STUDY TEXT
Bible translations into Geʽez, an ancient Ethio-Semitic language, date back to the 6th century at least, making them one of the world's oldest Bible translations.

Translations of the Bible in Geʽez, in a predecessor of the Geʽez script which did not possess vowels, were created between the 5th and 7th century, soon after the Christianization of Ethiopia in the 4th century. This took place in a period of time alongside which other canonical and liturgical texts were being translated into Geʽez, as is indicated by the Aksumite Collection.

The Garima Gospels are the oldest translation of the Bible in Geʽez and the world's earliest complete illustrated Christian manuscript. Monastic tradition holds that they were composed close to the year 500, a date supported by recent radiocarbon analysis; samples from Garima 2 proposed a date of c. 390–570, while counterpart dating of samples from Garima 1 proposed a date of c. 530–660. The Garima Gospels is also thought to be the oldest surviving Geʽez manuscript.

The milestones of the modern editions were the Roman edition of the New Testament in 1548 edited by Tasfa Seyon, which is the editio princeps, and the critical edition of the New Testament by Thomas P. Platt in 1830 (his edition of the Geʽez four Gospels was first published in 1826).

Biblical manuscripts in Geʽez existed until at least the late 17th century.

In 2009, the Ethiopian Catholic Church and the Ethiopian Orthodox Tewahedo Church associated themselves with the Bible Society of Ethiopia to produce a printed version of the Bible in Geʽez. The New Testament was released in 2017.

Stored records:

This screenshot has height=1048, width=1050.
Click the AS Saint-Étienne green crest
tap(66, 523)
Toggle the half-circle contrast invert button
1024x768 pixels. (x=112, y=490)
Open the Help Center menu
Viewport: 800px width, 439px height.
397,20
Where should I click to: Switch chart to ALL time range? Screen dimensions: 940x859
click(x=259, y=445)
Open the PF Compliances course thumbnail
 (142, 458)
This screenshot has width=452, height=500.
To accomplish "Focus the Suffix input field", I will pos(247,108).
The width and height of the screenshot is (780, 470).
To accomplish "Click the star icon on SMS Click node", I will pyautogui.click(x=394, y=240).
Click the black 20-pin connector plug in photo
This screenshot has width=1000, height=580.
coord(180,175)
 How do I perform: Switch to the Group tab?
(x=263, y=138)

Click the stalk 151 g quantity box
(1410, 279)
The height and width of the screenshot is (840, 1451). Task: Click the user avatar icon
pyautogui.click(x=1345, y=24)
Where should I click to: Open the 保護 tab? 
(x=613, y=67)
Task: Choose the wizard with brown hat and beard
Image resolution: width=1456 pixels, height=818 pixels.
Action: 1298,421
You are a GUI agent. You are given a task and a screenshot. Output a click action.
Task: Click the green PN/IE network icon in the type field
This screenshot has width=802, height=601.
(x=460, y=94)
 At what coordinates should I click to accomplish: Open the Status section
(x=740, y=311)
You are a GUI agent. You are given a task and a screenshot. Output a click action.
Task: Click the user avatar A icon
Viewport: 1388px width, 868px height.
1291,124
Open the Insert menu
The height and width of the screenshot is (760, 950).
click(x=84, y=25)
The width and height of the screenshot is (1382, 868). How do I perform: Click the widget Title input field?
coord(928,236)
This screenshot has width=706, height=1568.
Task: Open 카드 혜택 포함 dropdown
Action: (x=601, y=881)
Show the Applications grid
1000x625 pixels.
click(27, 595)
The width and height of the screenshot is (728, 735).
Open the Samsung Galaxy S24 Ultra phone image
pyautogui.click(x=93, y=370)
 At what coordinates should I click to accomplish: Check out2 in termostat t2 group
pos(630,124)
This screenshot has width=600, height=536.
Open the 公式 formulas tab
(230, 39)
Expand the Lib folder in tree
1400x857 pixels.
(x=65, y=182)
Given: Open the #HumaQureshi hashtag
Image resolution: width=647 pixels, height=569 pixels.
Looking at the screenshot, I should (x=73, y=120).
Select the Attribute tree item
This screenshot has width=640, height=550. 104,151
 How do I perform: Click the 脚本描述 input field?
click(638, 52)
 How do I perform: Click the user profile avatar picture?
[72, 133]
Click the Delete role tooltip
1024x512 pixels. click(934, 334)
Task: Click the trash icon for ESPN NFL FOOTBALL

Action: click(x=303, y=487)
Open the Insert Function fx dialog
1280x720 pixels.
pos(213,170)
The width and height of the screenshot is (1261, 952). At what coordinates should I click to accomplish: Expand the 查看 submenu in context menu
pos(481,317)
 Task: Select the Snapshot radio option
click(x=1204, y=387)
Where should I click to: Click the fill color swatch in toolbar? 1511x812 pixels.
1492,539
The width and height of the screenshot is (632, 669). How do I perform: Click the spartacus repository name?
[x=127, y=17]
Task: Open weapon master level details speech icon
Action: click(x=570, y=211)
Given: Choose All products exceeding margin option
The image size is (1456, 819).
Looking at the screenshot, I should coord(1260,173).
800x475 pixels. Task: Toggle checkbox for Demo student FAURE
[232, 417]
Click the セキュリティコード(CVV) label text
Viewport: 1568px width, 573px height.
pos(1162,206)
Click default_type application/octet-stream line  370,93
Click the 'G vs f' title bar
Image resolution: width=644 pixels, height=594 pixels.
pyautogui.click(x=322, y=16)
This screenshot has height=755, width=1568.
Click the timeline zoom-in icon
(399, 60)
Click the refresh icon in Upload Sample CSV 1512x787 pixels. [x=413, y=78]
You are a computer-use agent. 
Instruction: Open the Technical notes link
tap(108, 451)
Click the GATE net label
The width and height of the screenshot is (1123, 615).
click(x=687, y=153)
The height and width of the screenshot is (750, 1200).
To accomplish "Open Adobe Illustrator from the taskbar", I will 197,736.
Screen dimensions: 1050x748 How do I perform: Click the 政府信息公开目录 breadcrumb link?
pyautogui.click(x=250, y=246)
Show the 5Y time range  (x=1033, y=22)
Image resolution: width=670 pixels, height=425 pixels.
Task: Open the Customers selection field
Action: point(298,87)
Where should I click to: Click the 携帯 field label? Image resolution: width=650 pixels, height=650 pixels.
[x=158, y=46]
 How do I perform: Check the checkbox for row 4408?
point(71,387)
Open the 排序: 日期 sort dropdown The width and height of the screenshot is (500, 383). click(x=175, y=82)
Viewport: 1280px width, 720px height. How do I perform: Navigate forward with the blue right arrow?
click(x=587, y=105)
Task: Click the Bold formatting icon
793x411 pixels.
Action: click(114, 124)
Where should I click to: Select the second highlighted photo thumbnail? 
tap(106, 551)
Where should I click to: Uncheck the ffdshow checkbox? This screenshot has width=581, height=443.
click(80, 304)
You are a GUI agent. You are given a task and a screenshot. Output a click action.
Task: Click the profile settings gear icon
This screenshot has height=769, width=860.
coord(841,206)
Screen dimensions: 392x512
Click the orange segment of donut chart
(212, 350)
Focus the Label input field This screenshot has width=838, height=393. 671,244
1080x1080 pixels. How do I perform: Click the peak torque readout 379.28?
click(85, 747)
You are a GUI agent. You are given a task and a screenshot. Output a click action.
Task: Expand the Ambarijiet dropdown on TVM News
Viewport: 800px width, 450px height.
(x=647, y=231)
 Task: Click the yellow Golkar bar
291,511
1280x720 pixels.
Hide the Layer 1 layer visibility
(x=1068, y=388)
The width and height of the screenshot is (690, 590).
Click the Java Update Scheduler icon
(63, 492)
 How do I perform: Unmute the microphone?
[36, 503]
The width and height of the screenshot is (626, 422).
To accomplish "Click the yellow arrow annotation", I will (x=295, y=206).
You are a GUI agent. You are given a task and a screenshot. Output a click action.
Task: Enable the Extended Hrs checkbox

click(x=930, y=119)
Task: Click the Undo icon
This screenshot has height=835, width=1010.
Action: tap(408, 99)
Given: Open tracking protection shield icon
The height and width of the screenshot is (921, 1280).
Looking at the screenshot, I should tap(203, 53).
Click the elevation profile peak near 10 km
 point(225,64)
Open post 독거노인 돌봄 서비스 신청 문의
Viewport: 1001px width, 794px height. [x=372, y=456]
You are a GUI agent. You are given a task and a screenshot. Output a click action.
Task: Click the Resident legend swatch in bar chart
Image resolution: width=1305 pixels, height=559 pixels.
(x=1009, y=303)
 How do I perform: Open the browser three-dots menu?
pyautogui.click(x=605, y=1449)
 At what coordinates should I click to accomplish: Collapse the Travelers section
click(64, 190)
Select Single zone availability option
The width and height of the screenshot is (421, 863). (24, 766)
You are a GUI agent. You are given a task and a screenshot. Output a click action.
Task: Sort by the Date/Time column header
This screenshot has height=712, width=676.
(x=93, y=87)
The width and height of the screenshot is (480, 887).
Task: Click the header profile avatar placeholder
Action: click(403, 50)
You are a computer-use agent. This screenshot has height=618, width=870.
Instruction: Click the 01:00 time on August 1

WORK REQUIRED
Please give the name of the editor of the 1548 Roman edition of the New Testament, according to the text on Geʽez Bible translations. The records were taken from a different source than the text.

EXERCISE OUTPUT
Tasfa Seyon